March 31, 2009 2 Comments »

Want better interest rates on your savings? Try foreign currency certificates of deposit. Below are the going rates for CD’s in various developed (and undeveloped) nations, as well as 5 crucial elements to take into consideration before investing.

First I’d like to mention that the main lure for domestic CD’s (certificates of deposit) are their relative safety when compared to all other possible investments in the universe. In almost all cases they are federally insured, fixed rate, time deposits in which you clearly know what you are earning and how long it will take. EverBank’s CD’s are protected against bank failure by the FDIC but your deposits are still susceptible to losses and gains due to currency price fluctuations.

Safely Invest in Foreign Currency CDs Here. FDIC Insured.

5 things to consider before investing in foreign currency CD’s:

1) Perhaps the most crucial and sometimes overlooked factor of foreign currency CD’s is the constantly changing value of one currency vs. another. Before you invest in a foreign currency CD you must first convert your US dollars into the desired currency. If you happen to invest, say, $10,000 into an Indian bank and the Indian Rupee falls 10% while your money is invested then you could end up with far less than you put in. However, the inverse of this effect is also true and substantial gains can be earned as well.

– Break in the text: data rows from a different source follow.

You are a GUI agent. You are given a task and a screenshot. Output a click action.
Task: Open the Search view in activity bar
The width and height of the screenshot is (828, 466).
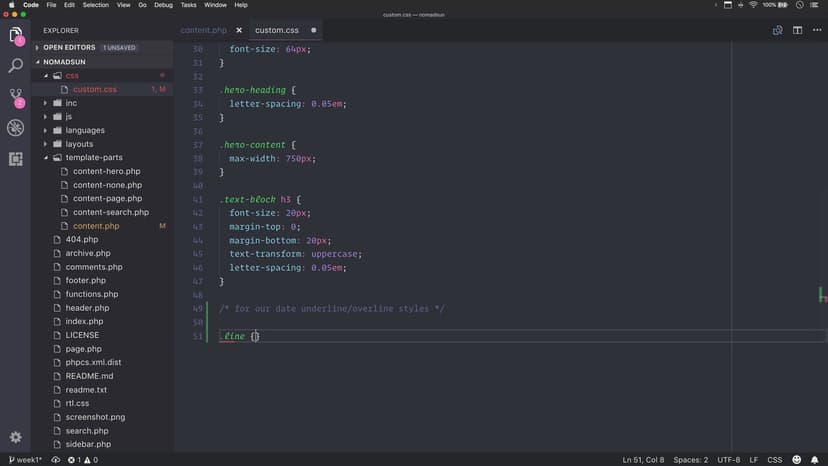click(x=16, y=66)
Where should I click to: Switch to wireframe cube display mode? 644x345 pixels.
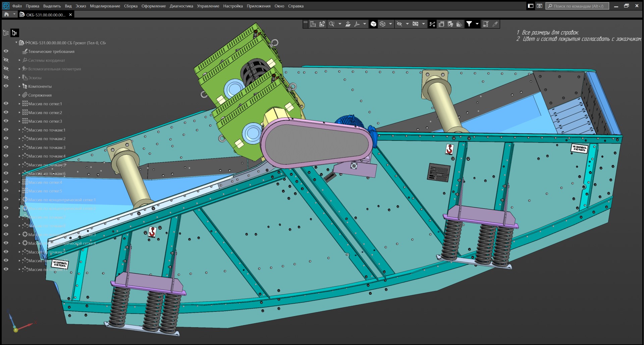click(x=382, y=24)
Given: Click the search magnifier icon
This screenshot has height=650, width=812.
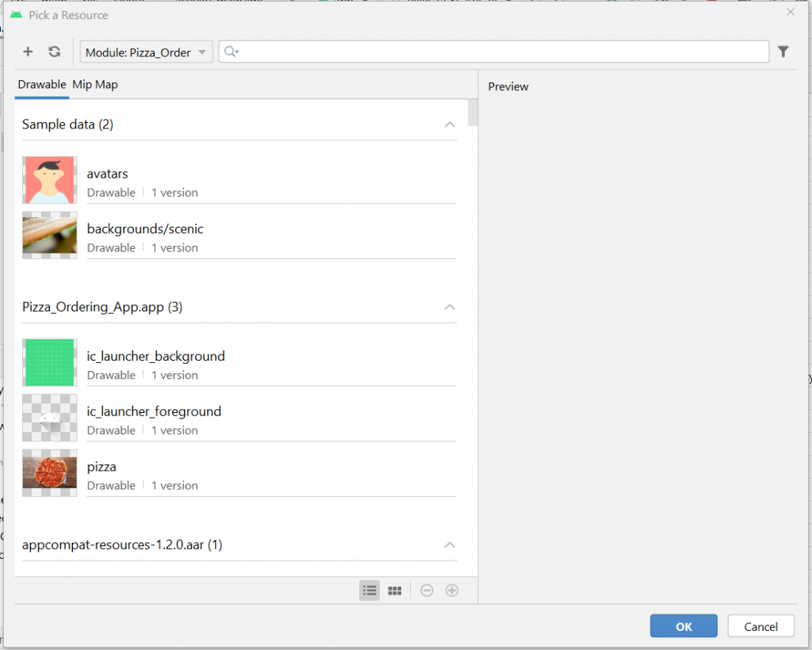Looking at the screenshot, I should [x=231, y=52].
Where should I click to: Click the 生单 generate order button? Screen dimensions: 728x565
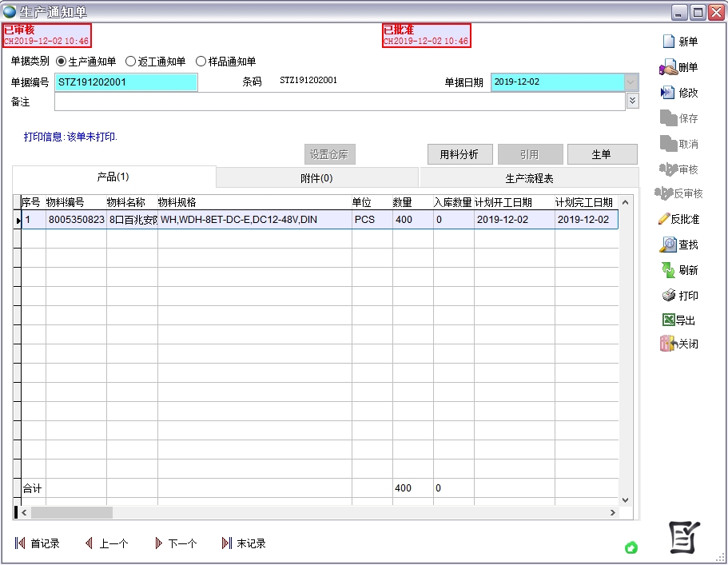click(602, 153)
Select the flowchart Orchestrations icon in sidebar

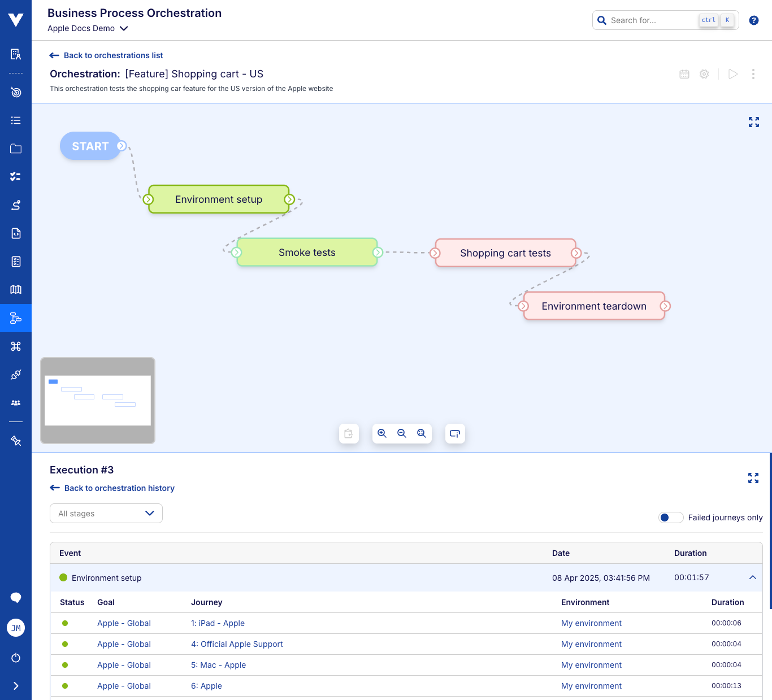tap(15, 318)
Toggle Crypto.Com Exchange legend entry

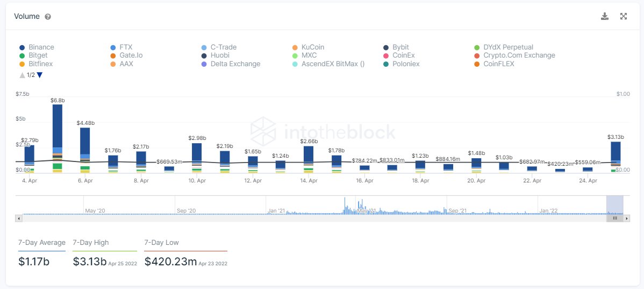coord(514,55)
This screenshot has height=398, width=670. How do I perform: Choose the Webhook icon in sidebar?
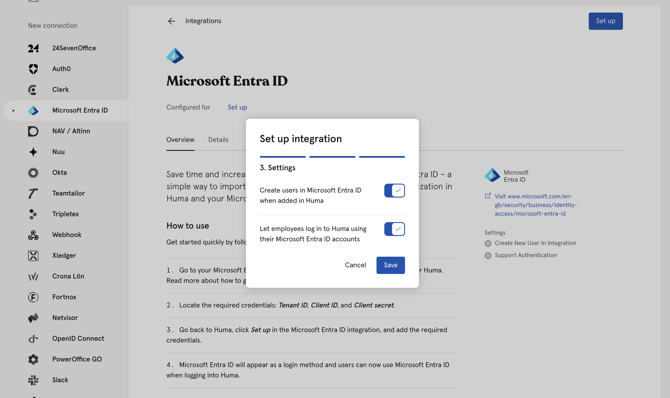(x=33, y=235)
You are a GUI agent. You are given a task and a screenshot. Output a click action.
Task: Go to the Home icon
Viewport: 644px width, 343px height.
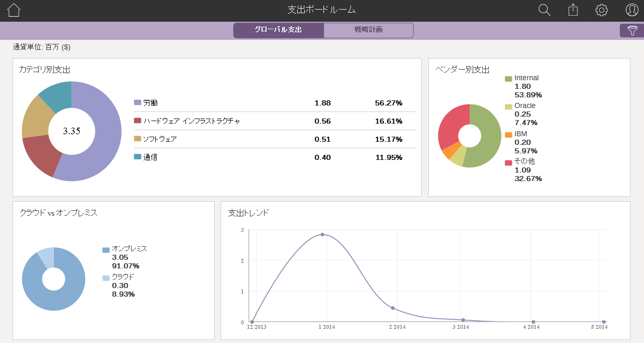click(x=14, y=10)
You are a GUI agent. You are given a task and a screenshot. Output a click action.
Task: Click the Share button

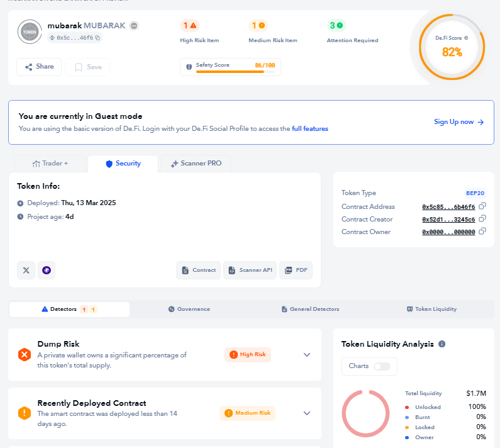coord(39,67)
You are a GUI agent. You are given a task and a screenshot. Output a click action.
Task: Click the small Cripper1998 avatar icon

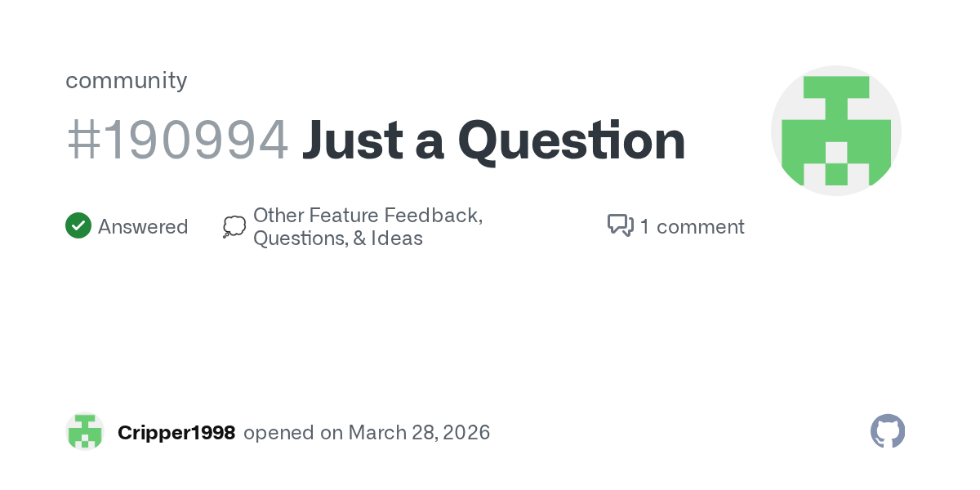85,432

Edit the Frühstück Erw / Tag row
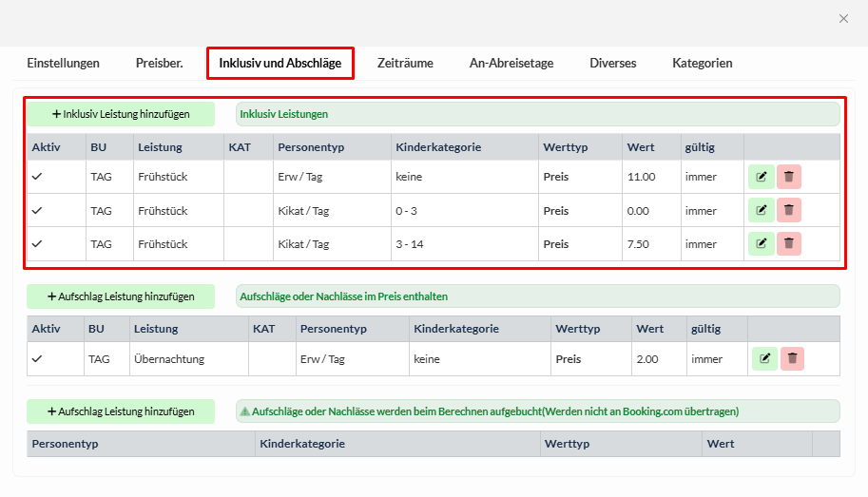(x=762, y=177)
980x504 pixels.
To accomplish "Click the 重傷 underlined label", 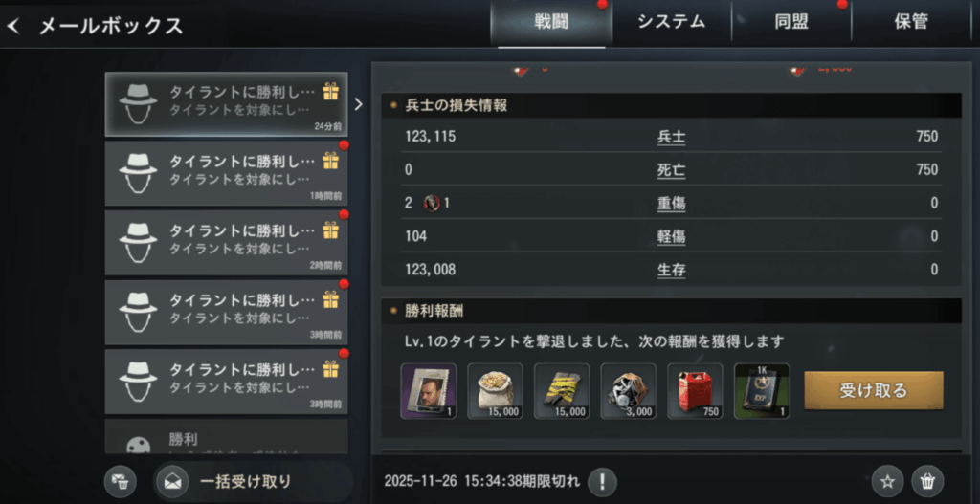I will coord(671,204).
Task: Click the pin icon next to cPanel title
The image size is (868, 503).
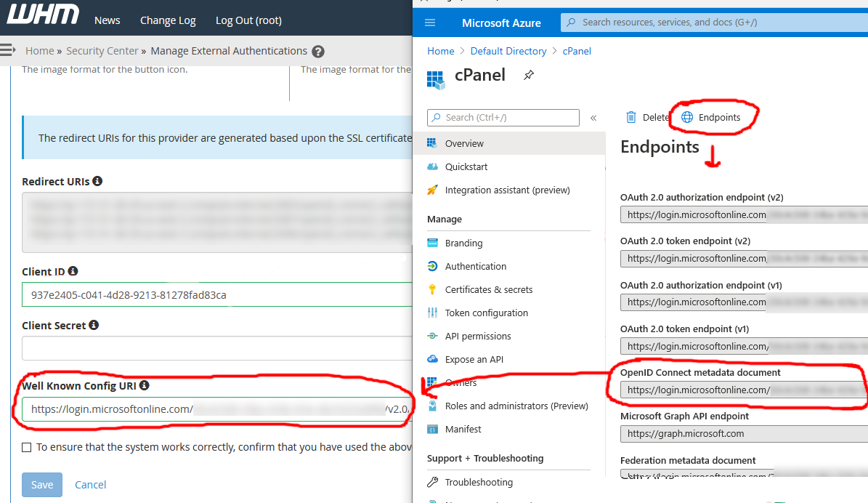Action: (528, 75)
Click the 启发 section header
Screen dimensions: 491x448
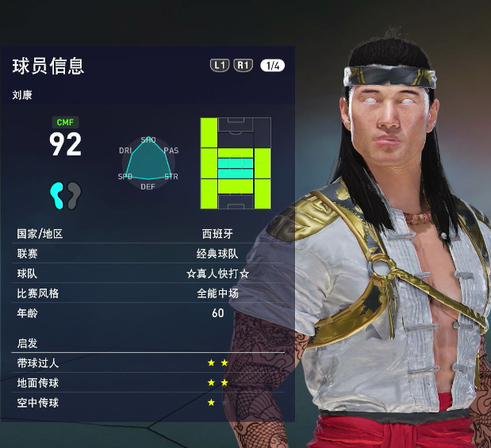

2) Make sure you know the exact path in which your money is taking in order to get to the desired foreign bank. Are you simply wiring your money to a broker overseas? Do you know the broker or institution in which you are investing? For example, the Capital Bank of Mexico is currently offering any United States customers a 90-day 12% APY certificate of deposit. Sound attractive? I’d first read up on BankVibe reader comments before investing. Some claim it is a complete scam, however the Capital Bank of Mexico claims it has never lost any depositor’s principle or accrued interest. Needless to say, due diligence is a must.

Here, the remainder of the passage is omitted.